Der Wahlkampf könne wohl zu einer "religionspolitischen Erblindung" führen, meint Zulehner. Die Schließung des Zentrums tauge mit Sicherheit nicht als außenpolitisches Instrument mit Blick auf eine natürlich inakzeptable - inzwischen ausgesetzte Hinrichtung - eines Jugendlichen. Das wäre es besser, eine gemeinsame Europäische Initiative zu setzen. Auch verdiene das KAICIID es wirklich nicht, für die Politik des derzeitigen Regimes in Saudi-Arabien herzuhalten. Zulehner:
Die Verantwortlichen des Zentrums haben sich klar vom Terror des politisch verirrten Islams distanziert. Auch haben sie nachweislich durchaus eine Entwicklung in der Saudischen Politik begünstigt.
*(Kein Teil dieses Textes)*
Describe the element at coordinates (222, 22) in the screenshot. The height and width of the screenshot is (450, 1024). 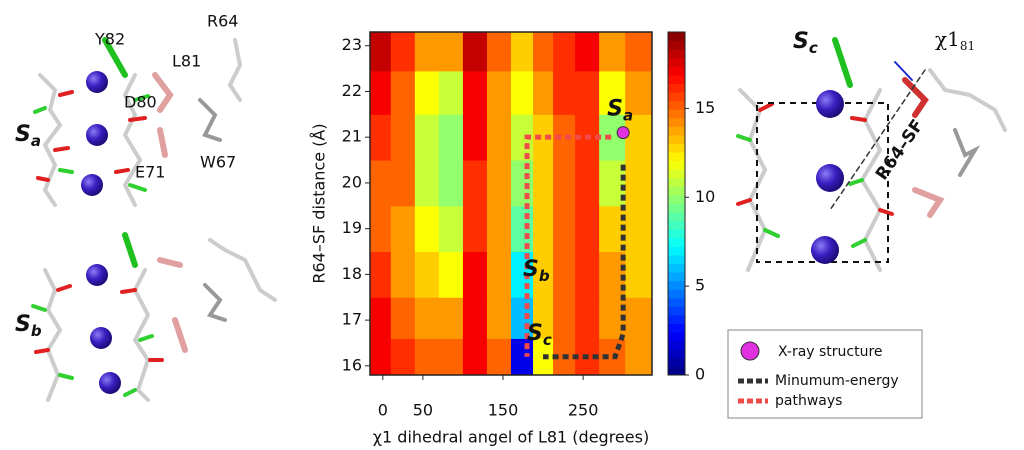
I see `residue-label: R64` at that location.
Scharf geht der Theologe mit den politischen Parteien ins Gericht:
Es erstaunt, dass nun ausgerechnet die Liste JETZT oder auch NEOS die populistische Schließungskarte ziehen und andere gedankenlos mitstimmen. Man hätte eher erwarten können, dass ein solcher Schachzug von der FPÖ oder der ÖVP gekommen wären, die ja immer noch meinen, mit dem abflauenden Thema der Migration und des Antiislamismus dauerhaft Wahlen gewinnen zu können.
Zum Glück gebe es auf dem Weg zur Schließung noch so viele Hürden, dass diese nicht so rasch durchzuführen ist, wie der wahltaktische Beschluss des Nationalrates dies beabsichtigte. Und vielleicht könnte eine kommende Regierung die Schließung noch abwenden. Dies würde "den Leistungen des Zentrums gerecht werden und einen religionspolitisch schweren Fehler vermeiden", so Zulehner.
Multireligiöse internationale Organisation
Das KAICIID wurde Ende 2012 von Österreich, Spanien, Saudi-Arabien gegründet und von den Saudis größtenteils finanziert. Die entsprechenden Abkommen, die die Etablierung des "Dialogzentrums" ermöglichten, waren 2012 vom Nationalrat abgesegnet worden. Seit seiner Gründung ist auch der Heilige Stuhl als Ständiger Beobachter in die Arbeit des Dialogzentrums strukturell eingebunden.
Das KAICIID ist eine internationale Organisation, die auf völkerrechtlicher Basis und nach völkerrechtlichen Prinzipien arbeitet. Geleitet wird das KAICIID von einem multireligiösen Direktorium, dem Vertreter von Buddhismus, Christentum, Hinduismus, Islam und Judentum angehören.